On Writing,  publishing

Think Like a Publisher: 2014. Chapter Three: Projected Income

As traditional publishers grab for more rights and become even more difficult to work with, more and more writers are moving to indie publishing. As they make the jump, they ask basic questions on how to do it, how to be treated with respect as a publisher, and even how to do simple things like setting up a publishing business.

And questions such as how they get their books into bookstores. You can do that. Honest. I’ll talk all about it in coming chapters.

But the key on almost everything these days is that you, the author, are starting a publishing company. An indie publisher is still a publisher, the same as any traditional publisher. Kill the term self-publishing from your vocabulary and start thinking of yourself as a business person with a business to run. A publishing business.

Think Like a Publisher 2014 is an updated version of the book from about a year ago, including some of what has changed and what I have learned over the last year or more. I’m sure in another two years I’ll do another edition.

Every few days I will post a chapter for free here with a link under the tab above. The 2013 edition is still available in trade paper and electronic form. After I get done with these posts and reformatting the book, this edition will appear replacing the old one. But that will take a month or so.
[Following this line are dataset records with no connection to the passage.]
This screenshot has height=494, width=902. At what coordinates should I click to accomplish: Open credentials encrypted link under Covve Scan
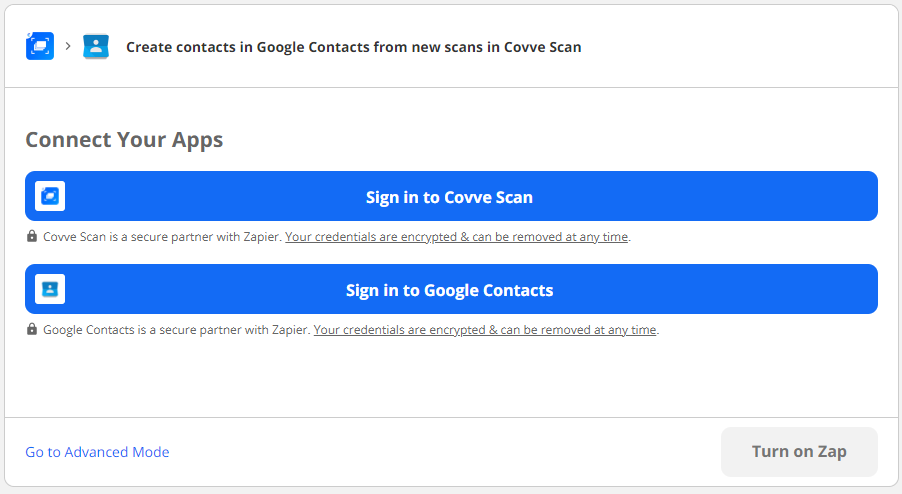(x=457, y=237)
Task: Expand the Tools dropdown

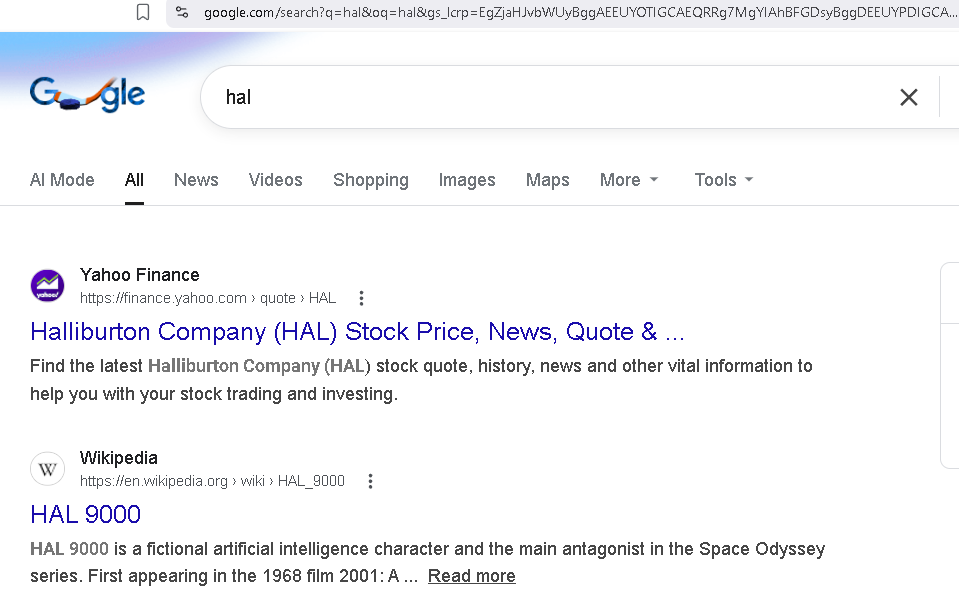Action: pos(723,180)
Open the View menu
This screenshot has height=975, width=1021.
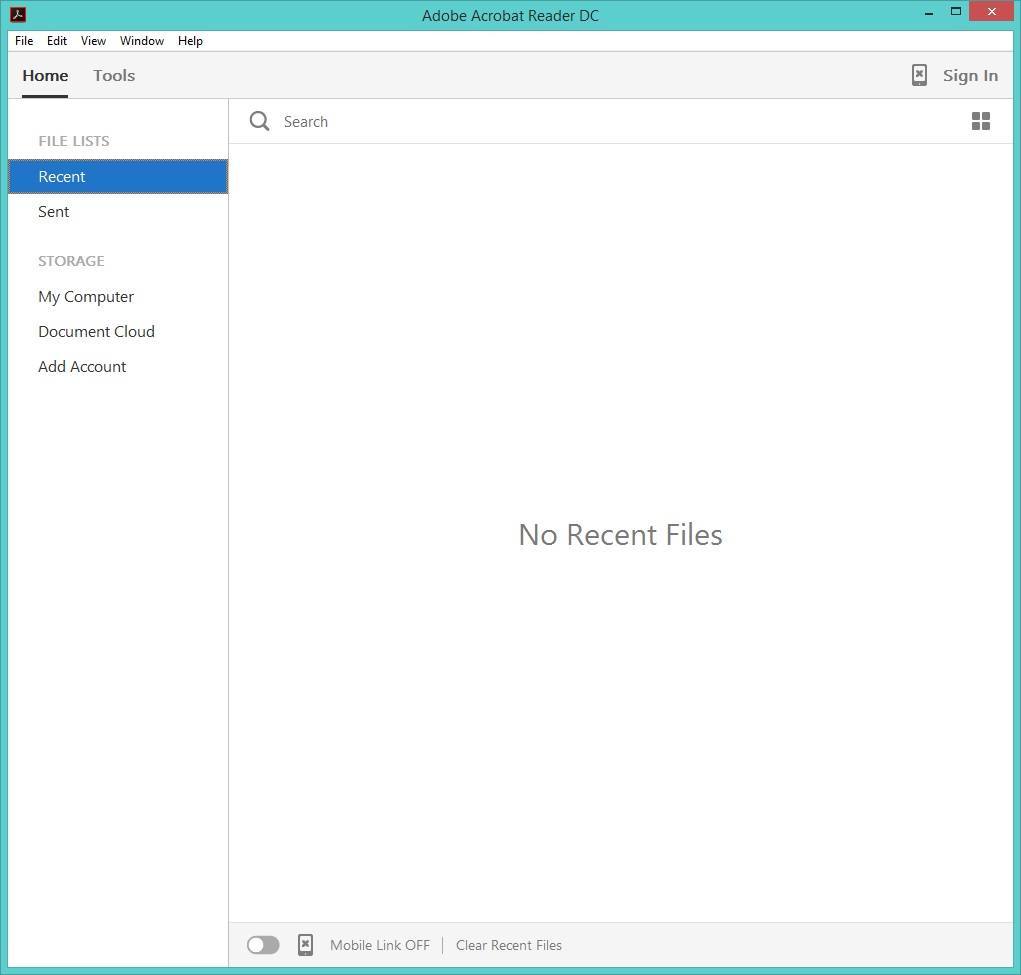93,41
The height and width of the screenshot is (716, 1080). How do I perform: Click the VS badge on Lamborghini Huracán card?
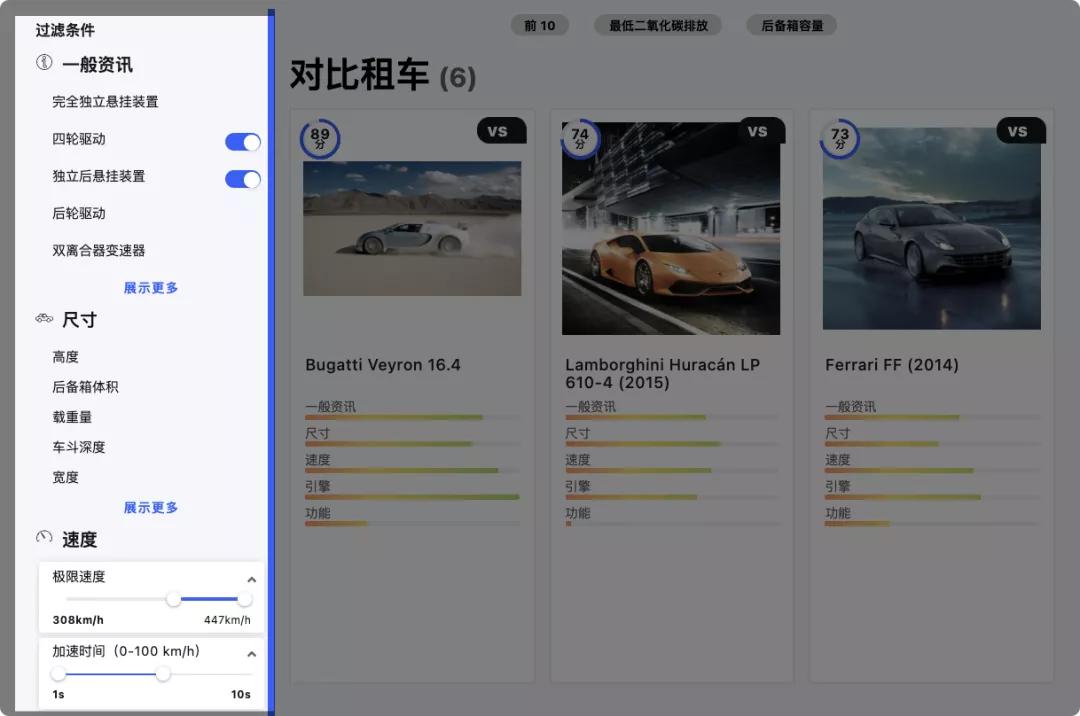pos(761,130)
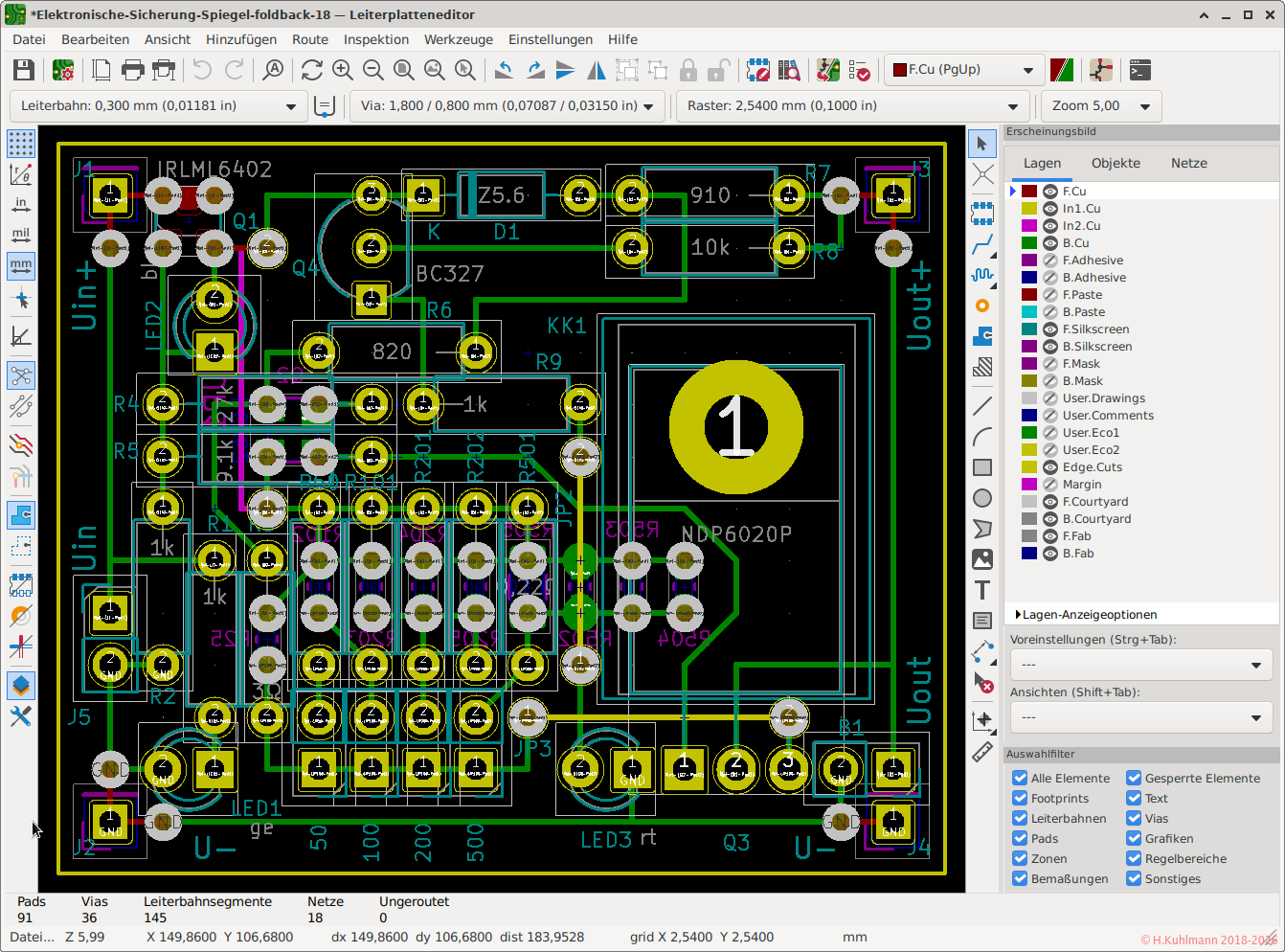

And it will have a new cover. Trust me, it needs it. (grin)

Comments on each chapter are welcome and help us all learn, but keep the comments focused on the topic of the chapter, please. I’m going to cover a great deal in this book. 
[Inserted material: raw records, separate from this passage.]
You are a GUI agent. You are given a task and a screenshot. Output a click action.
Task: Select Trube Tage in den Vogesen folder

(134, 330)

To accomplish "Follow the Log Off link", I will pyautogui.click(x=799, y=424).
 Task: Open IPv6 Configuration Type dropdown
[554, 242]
I hope these chapters help you get a jump on learning how to be a publisher. And on finding an audience for your writing.

Chapter Three

Projected Income

To actually get a profit-and-loss calculation for a book project, you must now make some pricing decisions and projections of income.

Yeah, I know. I know. This is all so new, how can anyone predict how much money they will make on any project? Well, you can’t. Not really. But you can try. And you want to know a dirty little secret. New York traditional publishing can’t predict how much they will make on any book either.

But they try.

And that’s the key. To really act like a publisher, you need to understand what you are trying to gain. You need to know how many sales will get your expenses back. And you need to know at how many sales will you start making a profit.
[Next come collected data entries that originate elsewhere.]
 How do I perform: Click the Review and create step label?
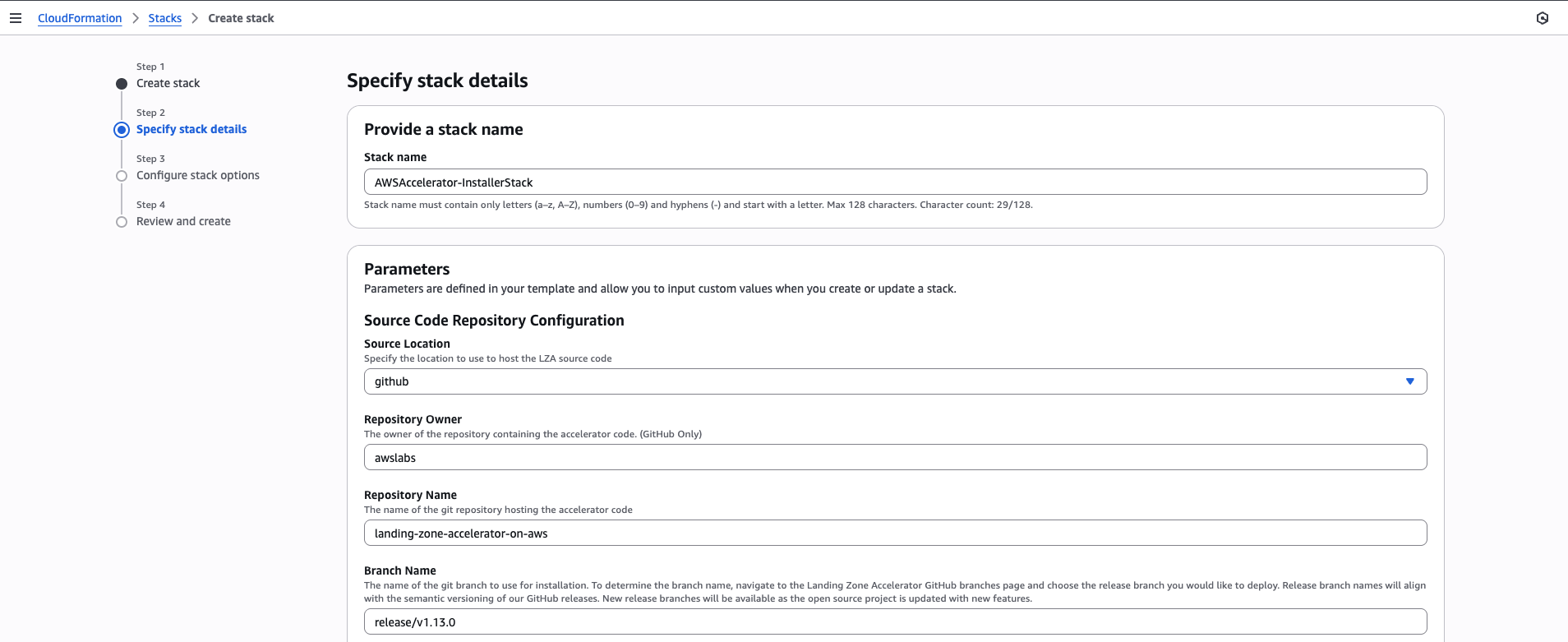click(183, 221)
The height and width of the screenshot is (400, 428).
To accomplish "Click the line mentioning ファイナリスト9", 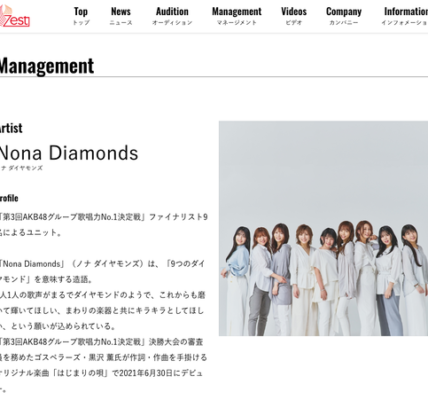I will [x=104, y=217].
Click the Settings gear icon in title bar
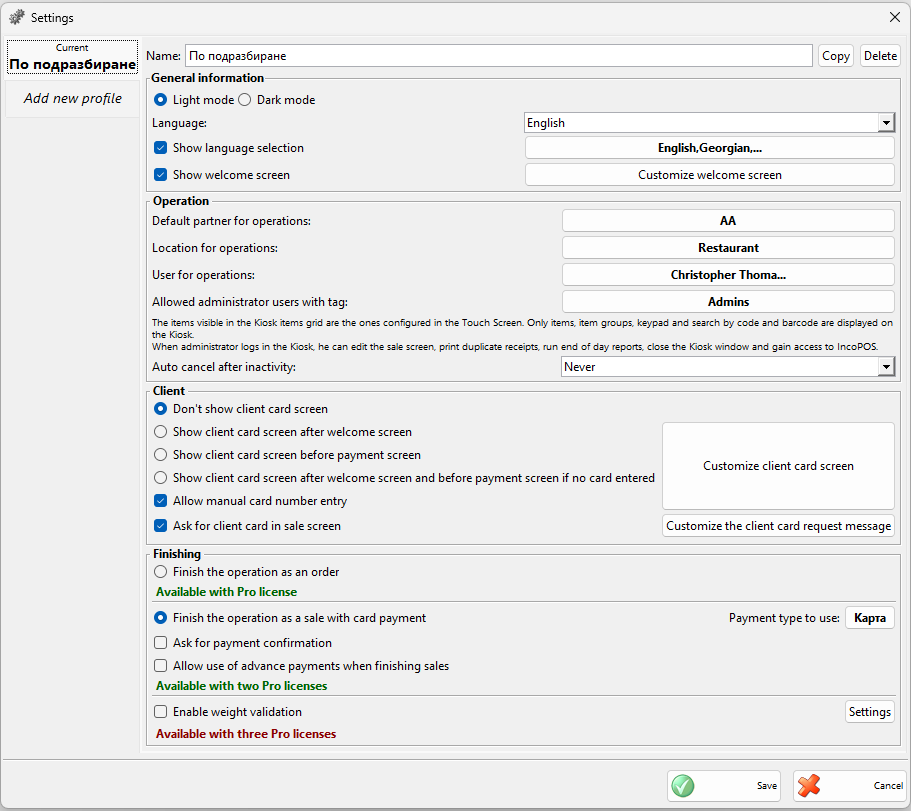Screen dimensions: 911x811 16,17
So this chapter is about why you need to try to determine set income ranges, and how to do that at this moment in 2014.

This is the last of the basic three set-up chapters. After this one, we start getting into more detail on specific areas.

Caution!!

Here we go again, back into pricing. Remember, this discussion is about acting like a real publisher, not a hobby writer. Real publishers are in the business to make a profit. That’s the focus now, so please keep that in mind. If that is not your intent, fine.

Pricing

To determine any kind of income and sales potential, you must first make some pricing decisions. And you must decide as a publisher what your long-range goals are.

(Holy smokes have we had discussions about this topic here on the blog over the years. Feel free to bring up the old questions again if you feel they have not been answered yet.)

Those of us involved with the starting of WMG Publishing Incorporated sat down and talked about long-range goals. We all wanted WMG Publishing to become, down the road, a decent mid-sized publisher of fiction of all types from many, many authors. You might decide that your publisher is just to publish your work. That’s normal for indie publishing and nothing wrong with that at all. Or maybe your business mission statement isn’t to make any money, but to have a lot of people read your work. Fine as well, if you are clear for yourself on that.

The choice of mission statement will also determine your standard pricing. And your pricing will determine also how you sell books, both electronically and in paper editions.

(Ignore for the moment promotion discounts. I will cover that in a later chapter.)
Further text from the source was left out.